#### Work instruction A
Output the driving-course passage verbatim, starting at "I was more confident" and ending at "swerve. Good brakes!".
#### Work instruction B
Write the next part of the driving-course passage, picking up after its final sentence.

I was more confident with my second 90-degree, which of course the car again took with ease. I drove the second slalom more aggressively than before, now knowing what it would be like (read: it was more fun this time around), but caution showed itself once again at the upcoming brake-and-avoid.
One expects the brakes to be as good as the acceleration, but since I was rapidly approaching unknown territory, I took the cautious approach and braked early…despite knowing that pylons don’t feel pain. My foot squashed the left pedal right when I got to the start-to-brake-now line; there was about half a car length at least to spare before I began to swerve. Good brakes!
Next up was the same thing, but with the Sport Plus setting engaged. The Dynamic Drive Control has Comfort, Normal, Sport, and Sport Plus modes. “Sport” firms up the suspension, changes the shift pattern, and does a few other technical things to make the family car turn into a sports car. “Sport Plus” does all of that plus shuts off the traction control (DSC – Dynamic Stability Control) so it doesn’t interfere with your
The idea is that when you randomly come across a nice driving road, you needn’t fear that you’re in the family car; since it’s a 5 Series, you actually haven’t “left the sports car at home.”
I pressed the button to engage the setting, saw the “DSC off” warning light in the instrument cluster along with a message on the computer, and got the go-ahead once again from the instructor.
After the first turn, it was very clear how much more stable the car was (the difference is drastic), thus I didn’t hesitate to tickle the upper limit of the recommended course speed. The car seemed to be fine with it; I didn’t get a yell through the two-way radio either. So I kept at it.

#### Information shown

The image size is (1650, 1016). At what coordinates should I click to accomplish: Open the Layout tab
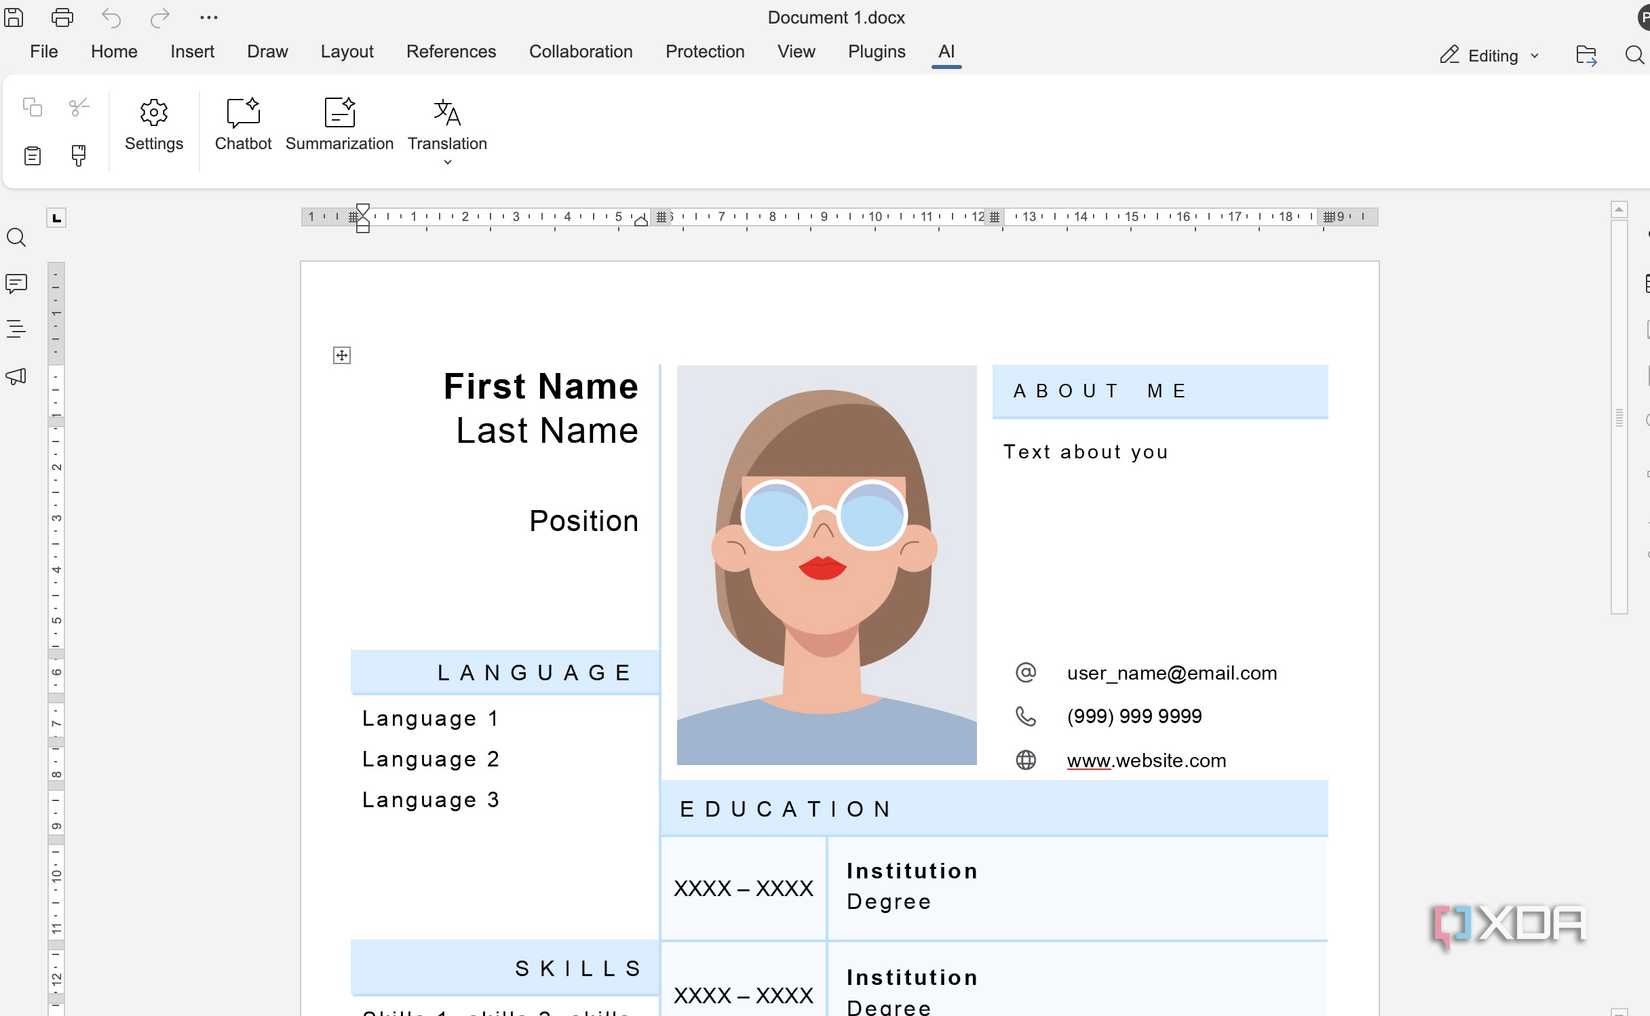pos(346,52)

#### Reply A
I was more confident with my second 90-degree, which of course the car again took with ease. I drove the second slalom more aggressively than before, now knowing what it would be like (read: it was more fun this time around), but caution showed itself once again at the upcoming brake-and-avoid.
One expects the brakes to be as good as the acceleration, but since I was rapidly approaching unknown territory, I took the cautious approach and braked early…despite knowing that pylons don’t feel pain. My foot squashed the left pedal right when I got to the start-to-brake-now line; there was about half a car length at least to spare before I began to swerve. Good brakes!

#### Reply B
I took the 90-degree faster as well and the car never skipped a beat. Can’t lose when the sport setting works together with the four-wheel steering. This keeps you far away from the tar-and-feather chair too.
Those of you that think a heads-up display is just a gimmick only fit for Star Trek, take a sporty car through a slalom and prepare to be proven wrong. It is so indispensable in such speedy scenarios that I’d sacrifice the adjustable suspension settings in order to keep the HUD on my options list. It may be the most important relevant feature given that watching your speed was necessary, so I’m a bit surprised that they didn’t mention it in the briefing.
In the end, the whole second module itself was somewhat of an unfair comparison. Having seen it done before doesn’t really give you an idea of the car’s capability in your hands.
The only way to know is to give it a shot yourself, so the first run is pretty much that: less trying out the Comfort mode and more trying out the course itself. Had they let us run through the course slowly on our own, more use could have come from the first real lap.
It’s only during the second run (which was in Sport Plus) where the car can truly be given a workout. However, you’re too burdened with getting the most out of your final run to really notice what the car’s actually doing. Nor do you remember to ask about the funny key symbol, present where there is no ignition (the new “five” is completely keyless).
Don’t get me wrong: it was great fun, but it could have been more so had things been organized differently. We had no time for further reflection though, since we were already on our way to module three: flogging the 1 and 3-series.
Moral of the 5 Series story: save your money and buy the six-cylinder. You won’t ever really need the added power that the V8 gives.